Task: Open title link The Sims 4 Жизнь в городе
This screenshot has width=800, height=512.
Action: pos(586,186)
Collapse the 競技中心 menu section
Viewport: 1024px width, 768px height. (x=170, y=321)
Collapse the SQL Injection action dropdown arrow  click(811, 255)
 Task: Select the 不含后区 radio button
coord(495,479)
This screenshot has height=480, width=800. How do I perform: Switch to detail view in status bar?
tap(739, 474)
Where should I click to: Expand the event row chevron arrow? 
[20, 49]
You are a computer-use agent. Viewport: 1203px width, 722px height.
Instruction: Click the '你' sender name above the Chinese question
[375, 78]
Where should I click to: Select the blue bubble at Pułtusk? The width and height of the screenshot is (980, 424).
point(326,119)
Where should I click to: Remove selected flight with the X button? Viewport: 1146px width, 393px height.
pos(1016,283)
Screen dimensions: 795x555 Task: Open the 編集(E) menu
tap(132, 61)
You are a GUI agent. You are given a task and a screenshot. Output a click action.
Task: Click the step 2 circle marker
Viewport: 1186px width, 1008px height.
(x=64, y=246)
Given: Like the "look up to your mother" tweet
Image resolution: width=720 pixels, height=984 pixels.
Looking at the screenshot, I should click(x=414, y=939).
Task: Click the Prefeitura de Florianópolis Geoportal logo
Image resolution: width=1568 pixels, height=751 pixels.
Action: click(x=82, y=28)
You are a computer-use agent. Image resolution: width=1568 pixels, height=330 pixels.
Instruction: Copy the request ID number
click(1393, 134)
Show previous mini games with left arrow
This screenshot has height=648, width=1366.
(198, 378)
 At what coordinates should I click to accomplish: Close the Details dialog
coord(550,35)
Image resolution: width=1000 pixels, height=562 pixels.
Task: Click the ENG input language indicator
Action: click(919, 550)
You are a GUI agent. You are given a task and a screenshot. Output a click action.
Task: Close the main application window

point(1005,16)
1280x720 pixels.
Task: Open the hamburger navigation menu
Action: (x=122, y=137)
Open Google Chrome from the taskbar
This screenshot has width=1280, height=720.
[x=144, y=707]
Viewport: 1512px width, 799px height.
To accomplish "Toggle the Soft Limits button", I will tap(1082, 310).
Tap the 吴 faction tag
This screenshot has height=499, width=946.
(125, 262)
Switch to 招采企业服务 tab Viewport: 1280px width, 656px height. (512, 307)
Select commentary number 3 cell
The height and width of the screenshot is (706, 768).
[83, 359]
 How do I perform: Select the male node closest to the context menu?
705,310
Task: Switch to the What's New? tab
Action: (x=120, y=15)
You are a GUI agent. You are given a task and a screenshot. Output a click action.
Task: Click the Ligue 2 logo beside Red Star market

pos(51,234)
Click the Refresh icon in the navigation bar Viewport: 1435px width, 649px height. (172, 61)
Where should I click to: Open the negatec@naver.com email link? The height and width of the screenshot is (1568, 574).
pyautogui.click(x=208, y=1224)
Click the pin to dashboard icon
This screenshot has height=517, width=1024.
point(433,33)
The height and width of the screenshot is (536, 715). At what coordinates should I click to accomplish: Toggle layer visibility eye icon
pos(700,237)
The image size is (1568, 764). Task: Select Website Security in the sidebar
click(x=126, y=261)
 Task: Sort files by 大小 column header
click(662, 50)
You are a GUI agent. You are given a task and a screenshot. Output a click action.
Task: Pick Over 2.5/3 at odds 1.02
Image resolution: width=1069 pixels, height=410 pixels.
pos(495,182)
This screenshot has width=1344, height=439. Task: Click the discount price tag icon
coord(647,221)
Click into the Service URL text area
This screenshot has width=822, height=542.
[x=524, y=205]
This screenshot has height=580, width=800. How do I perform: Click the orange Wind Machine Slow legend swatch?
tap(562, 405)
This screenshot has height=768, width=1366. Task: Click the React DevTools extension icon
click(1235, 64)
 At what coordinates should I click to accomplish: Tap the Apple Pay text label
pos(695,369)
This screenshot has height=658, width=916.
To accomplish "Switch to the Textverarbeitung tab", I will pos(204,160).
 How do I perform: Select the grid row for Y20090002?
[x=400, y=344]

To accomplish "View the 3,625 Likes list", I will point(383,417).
◆ ◆ ◆ ◆
■ What needs to be done: Would you please transcribe the records above in full and exactly?

■ Solution for this problem:
Task: Open title link The Sims 4 Жизнь в городе
This screenshot has width=800, height=512.
Action: pos(586,186)
Collapse the 競技中心 menu section
Viewport: 1024px width, 768px height. (x=170, y=321)
Collapse the SQL Injection action dropdown arrow  click(811, 255)
 Task: Select the 不含后区 radio button
coord(495,479)
This screenshot has height=480, width=800. How do I perform: Switch to detail view in status bar?
tap(739, 474)
Where should I click to: Expand the event row chevron arrow? 
[20, 49]
You are a computer-use agent. Viewport: 1203px width, 722px height.
Instruction: Click the '你' sender name above the Chinese question
[375, 78]
Where should I click to: Select the blue bubble at Pułtusk? The width and height of the screenshot is (980, 424).
point(326,119)
Where should I click to: Remove selected flight with the X button? Viewport: 1146px width, 393px height.
pos(1016,283)
Screen dimensions: 795x555 Task: Open the 編集(E) menu
tap(132, 61)
You are a GUI agent. You are given a task and a screenshot. Output a click action.
Task: Click the step 2 circle marker
Viewport: 1186px width, 1008px height.
(x=64, y=246)
Given: Like the "look up to your mother" tweet
Image resolution: width=720 pixels, height=984 pixels.
Looking at the screenshot, I should click(x=414, y=939).
Task: Click the Prefeitura de Florianópolis Geoportal logo
Image resolution: width=1568 pixels, height=751 pixels.
Action: click(x=82, y=28)
You are a computer-use agent. Image resolution: width=1568 pixels, height=330 pixels.
Instruction: Copy the request ID number
click(1393, 134)
Show previous mini games with left arrow
This screenshot has height=648, width=1366.
(198, 378)
 At what coordinates should I click to accomplish: Close the Details dialog
coord(550,35)
Image resolution: width=1000 pixels, height=562 pixels.
Task: Click the ENG input language indicator
Action: click(919, 550)
You are a GUI agent. You are given a task and a screenshot. Output a click action.
Task: Close the main application window

point(1005,16)
1280x720 pixels.
Task: Open the hamburger navigation menu
Action: (x=122, y=137)
Open Google Chrome from the taskbar
This screenshot has width=1280, height=720.
[x=144, y=707]
Viewport: 1512px width, 799px height.
To accomplish "Toggle the Soft Limits button", I will tap(1082, 310).
Tap the 吴 faction tag
This screenshot has height=499, width=946.
(125, 262)
Switch to 招采企业服务 tab Viewport: 1280px width, 656px height. (512, 307)
Select commentary number 3 cell
The height and width of the screenshot is (706, 768).
[83, 359]
 How do I perform: Select the male node closest to the context menu?
705,310
Task: Switch to the What's New? tab
Action: (x=120, y=15)
You are a GUI agent. You are given a task and a screenshot. Output a click action.
Task: Click the Ligue 2 logo beside Red Star market

pos(51,234)
Click the Refresh icon in the navigation bar Viewport: 1435px width, 649px height. (172, 61)
Where should I click to: Open the negatec@naver.com email link? The height and width of the screenshot is (1568, 574).
pyautogui.click(x=208, y=1224)
Click the pin to dashboard icon
This screenshot has height=517, width=1024.
point(433,33)
The height and width of the screenshot is (536, 715). At what coordinates should I click to accomplish: Toggle layer visibility eye icon
pos(700,237)
The image size is (1568, 764). Task: Select Website Security in the sidebar
click(x=126, y=261)
 Task: Sort files by 大小 column header
click(662, 50)
You are a GUI agent. You are given a task and a screenshot. Output a click action.
Task: Pick Over 2.5/3 at odds 1.02
Image resolution: width=1069 pixels, height=410 pixels.
pos(495,182)
This screenshot has width=1344, height=439. Task: Click the discount price tag icon
coord(647,221)
Click into the Service URL text area
This screenshot has width=822, height=542.
[x=524, y=205]
This screenshot has height=580, width=800. How do I perform: Click the orange Wind Machine Slow legend swatch?
tap(562, 405)
This screenshot has height=768, width=1366. Task: Click the React DevTools extension icon
click(1235, 64)
 At what coordinates should I click to accomplish: Tap the Apple Pay text label
pos(695,369)
This screenshot has height=658, width=916.
To accomplish "Switch to the Textverarbeitung tab", I will pos(204,160).
 How do I perform: Select the grid row for Y20090002?
[x=400, y=344]

To accomplish "View the 3,625 Likes list", I will point(383,417).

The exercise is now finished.